• _Sélection_

2 mai 2002

 


Arnaud commence par expliquer pourquoi il ira voter Chirac :
(contre le pen au second tour des présidentielles)

À l'attention de ceux qui disent ne pas vouloir voter :

Avec Chirac Président, vous avez pu :
- faire grève,
- manifester,
- publier vos idées sur papier ou sur Internet,
- vous réunir,
- etc.

Si vous ne votez pas, et qu'un état totalitaire s'instaure :
- pas de grève,
- pas de manifs,
- zéro possibilité d'expression,
- camps de rééducation pour les vilains non conformistes,
- etc.

Conclusions perso :
- A force de dire du mal du système actuel, on oublie qu'il existe bien
pire ...
- Nous n'avons pas le choix entre 2 mauvais candidats, mais entre un
mauvais candidat et un TRES mauvais candidat.

 

Réponse de Thierry :

Intox et mobilisations citoyennes

Bonjour Arnaud,

Je m'adresse à toi en tant qu'abstentionniste du premier tour et du
deuxième.

Ton argument en faveur du vote est en effet à prendre en considération.

• _Extrait de données_
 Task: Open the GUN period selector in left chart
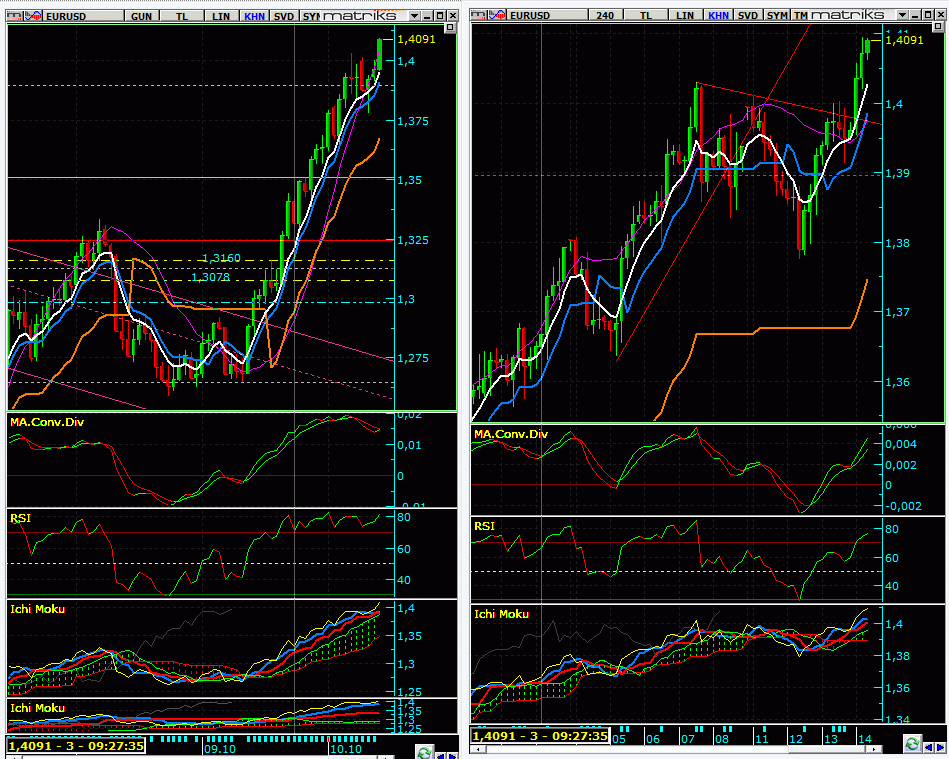tap(142, 16)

• _Consignes_
A - Répondez à ces questions sur l'échange consacré au vote de 2002 :
(i) D'après Arnaud, quelles sont les deux premières choses que l'on a pu faire avec Chirac Président ?
(ii) Selon les conclusions d'Arnaud, entre quoi a-t-on le choix ?
(iii) En quelle qualité Thierry s'adresse-t-il à Arnaud ?
B - Poursuivez l'échange consacré au vote de 2002 à partir de sa dernière phrase.

• _Réponses_
A -
(i) Faire grève et manifester.
(ii) Entre un mauvais candidat et un très mauvais candidat.
(iii) En tant qu'abstentionniste du premier tour et du deuxième.

B -
Il est important que les militantEs se posent la question suivante : sous
quel régime me sera-t-il possible de continuer à vivre mon engagement
dans les meilleurs conditions? C'est la question que tu poses et il
serait malvenu de l'évacuer au nom d'une orthodoxie anarchiste intangible
(pas de participation à la démocratie représentative bourgeoise).

Tu fondes ton argumentation sur le fait que sous le règne de Chirac,
certaines luttes ont pu être menées et que la liberté d'expression – bien
que limitée – a été suffisamment préservée pour permettre l'existence de
voix contestataires et radicales, notamment sous forme de publications
diverses ou de manifestations. Selon toi, il n'en serait pas de même sous
le règne de Le Pen et il est donc nécessaire de voter Chirac pour pouvoir
continuer à militer au grand jour.

Cet argument est raisonnable. Il est indéniable que la démocratie
bourgeoise concède certains espaces de liberté favorables à la
construction d'une société alternative. Ces espaces de « liberté
militante » sont réduits, étroitement surveillés, régulièrement intimidés
ou criminalisés et parfois carrément agressés, mais tu as raison : sous
une dictature totale, un autre degré serait franchi et nous serions
obligéEs d'entrer dans une lutte clandestine particulièrement difficile à
menée, très dangereuse, et pour laquelle nous ne sommes, pour la plupart
d'entre nous, pas préparéEs (tant humainement que techniquement).

Ton argument tient la route si nous sommes réellement dans la situation
de menace extrême que tu envisages. Mais, justement, je pense que la
situation n'est pas celle que tu décris.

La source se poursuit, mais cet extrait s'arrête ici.